Bailey would have preferred to be activated right away. But he understood the team wanting him to pitch a game in the minors.
“We kind of discussed that. What we talked about is that I missed enough time to warrant just at least one inning. Kind of getting sharp. But everything feels great. It’s just kind of getting back baseball-wise,” Bailey said.
Bailey was pitching well before his injury. In 13 appearances, he allowed two earned runs on six hits over 12⅓ innings, with four walks and 20 strikeouts.
The injury, Bailey said, is no longer an issue. Farrell said he has spoken to Bailey at length about making sure he keeps the team informed about his physical condition after each outing.
It was the worst-case scenario for righthander Joel Hanrahan, who went in for surgery by Dr. James Andrews Thursday.
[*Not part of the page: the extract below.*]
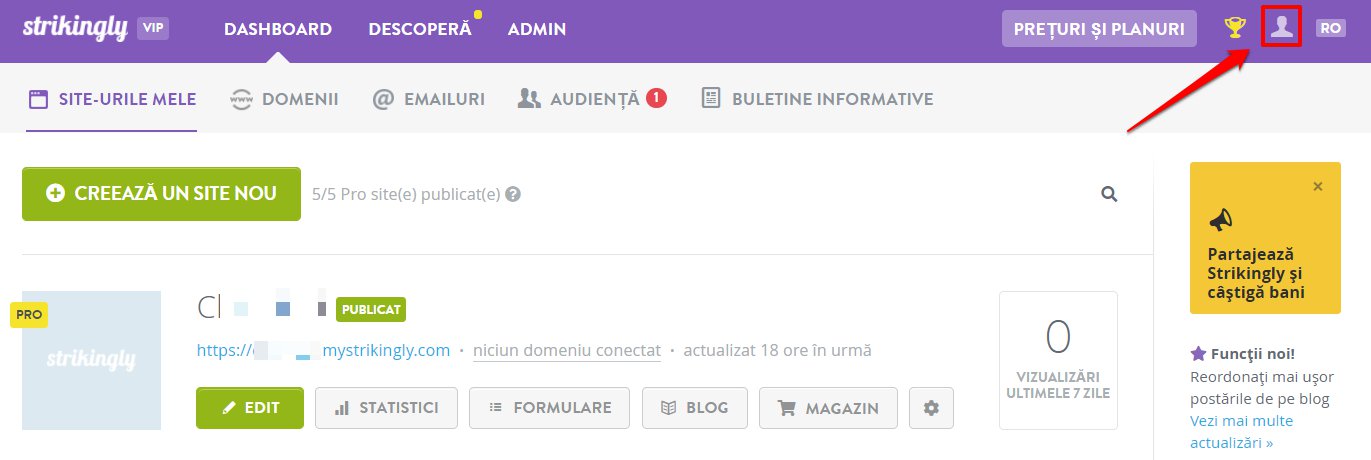Click the search magnifier icon
Screen dimensions: 1371x460
1109,194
In addition to flexor tendon surgery, Hanrahan required Tommy John reconstruction surgery to repair a torn ulnar collateral ligament in his elbow. He also had bone spurs removed, according to one his agents, Mike Dillon.
Hanrahan is expected to miss 12-15 months. The 31-year-old will be a free agent after the season.
Hanrahan, who was obtained from Pittsburgh in December, appeared in only nine games for the Red Sox.
Former Boston College and Patriots quarterback Doug Flutie was at the game, wearing a Sox jersey . . . There was a heartwarming moment before the game. The Rays had 9-year-old Alayna Adams of Dunedin throw out the first pitch with her mother, Dana, also on the mound. The catcher proved to be Army Lieutenant Colonel William Adams, home after a one-year deployment to Afghanistan. William Adams had on a Rays uniform with full catcher’s gear and surprised his family. His wife and daughter ran to the plate to hug him. The crowd then gave the family a standing ovation.